Here is an updated engine setup possibility. What does everything think about this instead of the 455.

400 with a Butler performance 461 stroker kit rotating assembly(balanced) with Domes for zero piston head volume.
96CC Big Valve Heads
Comp Cams Thumper Cam 51-601-5
Edlebrock Performer RPM Intake
850 CFM Holley Double Pumper. 
Possilby D Port Ram air 2.5" manifolds(If I end up with a set of 7K3 heads) or headers.

Should give me an RPM range of 2200 to 6200
Compression around 10:1 with a .023 compressed head gasket.

connected to a Muncie wide ratio(Maybe tremec tko 600) and rear gears between 3.23 and 3.55.


----------



## BearGFR (Aug 25, 2008)

My opinion is that 10:1 is too high with iron heads, although that cam has lots of seat timing, overlap, and a relatively late intake closing event you *might* be ok. Consider that on an engine of this size, the difference between 9.5:1 and 10.0:1 is only worth about 8 hp, so is it really worth it to take the risk?

In any case, .023" piston to head clearance is too tight. I'd like to see at least .030, .035 would be better.

Performer RPM intake with the Holley would be "ok" -- I'd tend to prefer an 800cfm QJet on a suitably port-matched and massaged factory iron intake, but the RPM/Holley can be made to work.

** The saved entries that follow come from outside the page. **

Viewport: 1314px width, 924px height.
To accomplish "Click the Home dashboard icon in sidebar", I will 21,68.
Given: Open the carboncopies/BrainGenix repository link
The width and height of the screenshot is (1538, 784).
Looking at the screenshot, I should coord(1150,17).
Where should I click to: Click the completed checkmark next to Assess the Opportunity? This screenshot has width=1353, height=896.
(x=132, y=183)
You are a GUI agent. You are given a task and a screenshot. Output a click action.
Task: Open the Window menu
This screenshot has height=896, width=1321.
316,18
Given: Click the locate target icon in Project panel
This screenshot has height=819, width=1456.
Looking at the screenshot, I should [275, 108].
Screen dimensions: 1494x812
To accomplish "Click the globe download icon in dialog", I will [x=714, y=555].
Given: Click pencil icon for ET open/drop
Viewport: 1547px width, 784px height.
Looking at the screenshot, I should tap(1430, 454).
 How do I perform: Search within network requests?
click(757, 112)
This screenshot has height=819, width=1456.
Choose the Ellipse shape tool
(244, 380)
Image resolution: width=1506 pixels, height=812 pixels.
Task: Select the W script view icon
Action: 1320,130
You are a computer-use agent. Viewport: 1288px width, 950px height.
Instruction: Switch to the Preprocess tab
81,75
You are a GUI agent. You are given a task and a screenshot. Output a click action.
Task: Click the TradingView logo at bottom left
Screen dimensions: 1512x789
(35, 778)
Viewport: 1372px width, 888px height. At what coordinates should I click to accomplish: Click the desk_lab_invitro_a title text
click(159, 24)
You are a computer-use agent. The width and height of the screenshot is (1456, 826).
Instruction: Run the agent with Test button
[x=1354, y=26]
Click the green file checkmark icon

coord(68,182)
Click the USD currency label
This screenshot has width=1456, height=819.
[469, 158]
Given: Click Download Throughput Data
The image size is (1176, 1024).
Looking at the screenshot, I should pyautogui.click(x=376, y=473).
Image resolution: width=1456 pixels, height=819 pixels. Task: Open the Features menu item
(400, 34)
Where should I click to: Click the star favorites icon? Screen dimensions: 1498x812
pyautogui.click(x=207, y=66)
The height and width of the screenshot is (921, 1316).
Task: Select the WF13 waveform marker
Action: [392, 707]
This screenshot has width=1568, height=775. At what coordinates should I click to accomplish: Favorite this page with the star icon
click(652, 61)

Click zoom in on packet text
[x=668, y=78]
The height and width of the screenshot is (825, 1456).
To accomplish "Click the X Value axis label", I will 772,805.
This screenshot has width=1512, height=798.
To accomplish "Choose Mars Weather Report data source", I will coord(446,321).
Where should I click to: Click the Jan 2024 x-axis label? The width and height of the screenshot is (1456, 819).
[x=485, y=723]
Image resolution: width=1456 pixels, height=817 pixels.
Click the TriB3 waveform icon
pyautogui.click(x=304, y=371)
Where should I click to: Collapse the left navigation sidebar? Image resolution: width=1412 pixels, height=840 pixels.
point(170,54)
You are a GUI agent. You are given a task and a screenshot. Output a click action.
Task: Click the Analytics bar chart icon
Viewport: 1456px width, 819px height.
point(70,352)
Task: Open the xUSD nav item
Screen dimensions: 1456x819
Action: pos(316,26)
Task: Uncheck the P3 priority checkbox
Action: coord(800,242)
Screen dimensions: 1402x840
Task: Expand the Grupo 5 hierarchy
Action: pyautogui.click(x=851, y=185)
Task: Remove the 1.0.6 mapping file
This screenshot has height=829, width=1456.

It's definitely going to have some attitude with that cam 

Bear


----------



## geeteeohguy (Feb 2, 2008)

Domed pistons are definitely NOT the way to go in any angine you don't want detonating to death....at least not on a Poncho. Please listen to Mister Bear...he is running the exact combination that you seem to be after, and it works. (If he had his technique dialed his car would cut mid 11's IMO easily)... A pretty near stock 455 in sharp tune ought to break into the 12's without breaking a sweat. I had a friend long ago that ran 12.0 in a '66 GTO with a 455 and a Th400....his secret was a loose front suspension, good rear suspension, correct tire pressures, and _skill._ The engine had 2X4's on an Offy 360 manifold (AFB's) and it had a mild hydraulic flat tappet cam (this was waaaay before roller cams). Correctly thought out and assembled, these old Pontiacs will surprise you and put a huge grin on your face!


----------